Human somatic cell nuclear transfer (SCNT) or human cloning for reproductive and therapeutic purposes and oocyte use have ethical difficulties, principally that it objectifies the human embryo produced, it instrumentalises it, which goes against the dignity inherent to its own human nature.
However, another ethical problem of this practice is the large number of oocytes (eggs) that it requires. Obtaining them may therefore go against the dignity of the donor, not only because it instrumentalises her, but also because the ovarian hyperstimulation necessary to facilitate the production of a large number of oocytes can result in objective side effects for the donor’s health, and even occasionally (although rarely) cause death.
Ethics human cloning and egg manipulation
In relation to the ethical difficulty of manipulation of the egg donor, Ikemoto published an interesting article reflecting on this in the Hastings Center Report (November-December 2014).
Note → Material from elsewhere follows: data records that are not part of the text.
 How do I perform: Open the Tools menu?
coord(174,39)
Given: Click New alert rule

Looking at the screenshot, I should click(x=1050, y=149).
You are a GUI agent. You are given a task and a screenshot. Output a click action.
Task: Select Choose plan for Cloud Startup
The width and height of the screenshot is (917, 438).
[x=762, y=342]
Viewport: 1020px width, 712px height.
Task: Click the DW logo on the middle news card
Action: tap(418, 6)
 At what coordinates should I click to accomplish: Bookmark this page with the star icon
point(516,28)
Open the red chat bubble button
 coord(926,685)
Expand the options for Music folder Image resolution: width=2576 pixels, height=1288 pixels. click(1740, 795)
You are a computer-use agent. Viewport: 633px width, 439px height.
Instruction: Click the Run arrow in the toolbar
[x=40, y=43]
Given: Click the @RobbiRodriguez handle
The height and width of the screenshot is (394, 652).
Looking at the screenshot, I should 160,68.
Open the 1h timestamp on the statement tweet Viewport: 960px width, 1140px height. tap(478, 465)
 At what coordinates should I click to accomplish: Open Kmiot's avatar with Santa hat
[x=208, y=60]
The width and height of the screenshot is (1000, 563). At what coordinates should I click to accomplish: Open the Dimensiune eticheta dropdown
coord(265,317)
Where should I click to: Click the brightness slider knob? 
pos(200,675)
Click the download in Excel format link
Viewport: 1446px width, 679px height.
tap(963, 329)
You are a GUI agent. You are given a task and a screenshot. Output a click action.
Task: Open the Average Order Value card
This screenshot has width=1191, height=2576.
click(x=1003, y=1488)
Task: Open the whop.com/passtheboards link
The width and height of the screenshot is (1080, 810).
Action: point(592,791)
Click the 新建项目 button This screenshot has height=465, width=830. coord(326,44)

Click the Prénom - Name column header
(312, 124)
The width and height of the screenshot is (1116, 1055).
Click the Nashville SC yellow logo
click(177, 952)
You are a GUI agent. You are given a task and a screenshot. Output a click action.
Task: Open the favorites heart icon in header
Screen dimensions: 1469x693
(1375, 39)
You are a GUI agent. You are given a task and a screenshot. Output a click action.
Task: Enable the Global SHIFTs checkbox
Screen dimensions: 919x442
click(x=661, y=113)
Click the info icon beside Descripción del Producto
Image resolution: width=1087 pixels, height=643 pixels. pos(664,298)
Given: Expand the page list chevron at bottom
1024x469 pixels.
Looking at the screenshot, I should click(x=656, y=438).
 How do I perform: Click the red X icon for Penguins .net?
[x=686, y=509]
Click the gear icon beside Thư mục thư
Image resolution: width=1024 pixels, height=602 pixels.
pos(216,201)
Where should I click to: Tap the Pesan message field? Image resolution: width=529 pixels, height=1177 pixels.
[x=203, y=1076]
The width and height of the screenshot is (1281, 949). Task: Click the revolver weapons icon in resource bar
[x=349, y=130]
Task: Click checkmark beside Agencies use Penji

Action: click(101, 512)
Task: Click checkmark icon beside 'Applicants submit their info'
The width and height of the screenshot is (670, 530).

We shall take a paragraph or two from this report, together with our own comments.
Since Cibelli et al. reported that they had cloned a human embryo for the first time (Journal of Regenerative Medicine 2; 25, 2001), various attempts have been made to clone humans, but it appears that the first scientifically acceptable attempt was by Mitalipov’s team, who published a paper in Cell (153; 1228-1238,2013), in which they stated that they had been able to produce human blastocysts by SCNT.
In 2014, another article was published by Egli’s group (Nature 510; 533-536,2014), in which they claimed that they had obtained pluripotent cells from the skin cells of a newborn and an adult woman with type 1 diabetes, from which they were able to derive insulin-producing beta-pancreatic cells.
Also in 2014, a new article was published in Cell Stem Cell (14; 777-80,2014), which discussed how a Regenerative Medicine team from Los Angeles generated human blastocysts using skin cells from two adult males (one aged 35 and the other 75).
In all three studies, the researchers were able to derive embryonic stem cells from the blastocysts produced. While these are three important papers from a biomedical point of view, all of them have undoubted ethical problems.
As already mentioned, the instrumentalisation of the egg donors is by no means the least of them. As Ikemoto’s article reports, “the need to use human oocytes could hinder future research”, since in the three aforementioned studies, 512 oocytes were used to produce only four embryonic stem cell lines. This low efficiency means that the technique needs improvement, so that such large numbers of oocytes are not required.
As Ikemoto says, the laws that regulate egg donation differ in the three American States in which these practices were carried out. In Oregon, there are no legal regulations for obtaining eggs, for either reproductive (in-vitro fertilisation) or experimental purposes. In New York, women who donate eggs for experimental purposes can be financially compensated according to that stipulated by the American Society of Reproductive Medicine (ASRM) in relation to the remuneration of these practices. It even specifies that women can be compensated with 8,000 dollars (although the ASRM stipulates that when the payment to the donor exceeds 5,000 dollars, it must be justified, and that payments above 10,000 are not appropriate).
The California investigators stated that they had adhered to the ASRM guidelines, since in there are no laws regulating donation in California.
However, many investigators consider that having to compensate egg donors could be a drawback for many research studies.
What does seem to be widely accepted, however, is that clear rules need to be established for egg donation that are similar in the three States in which these research studies were conducted, otherwise incidents as unfortunate as those that occurred with Woo Suk Hwang’s human cloning experiments could happen; Woo Suk Hwang was the Korean researcher who said that he had cloned human embryos for the first time, but it was later found that his research had been fraudulent. The most interesting point however, in relation to this matter, is that the first complaint made against Woo Suk Hwang was not for falsifying his work, but because it was assumed that he may have pressured his female students to obtain oocytes, since his experiments required the use of 2221 eggs and he only paid 1445 dollars for them, which of course presupposes that most were not remunerated.
The need to obtain human oocytes has increased with the implementation of mitochondrial transfer procedures to prevent the transmission of mitochondrial diseases. This requirement for human oocytes has led the health authorities in the United Kingdom to legalise hybridisation between animal ova and human somatic cells, to try to avoid the use of human oocytes in somatic cell nuclear transfer (cloning) experiments, although this practice in itself has other undoubtedly serious ethical problems.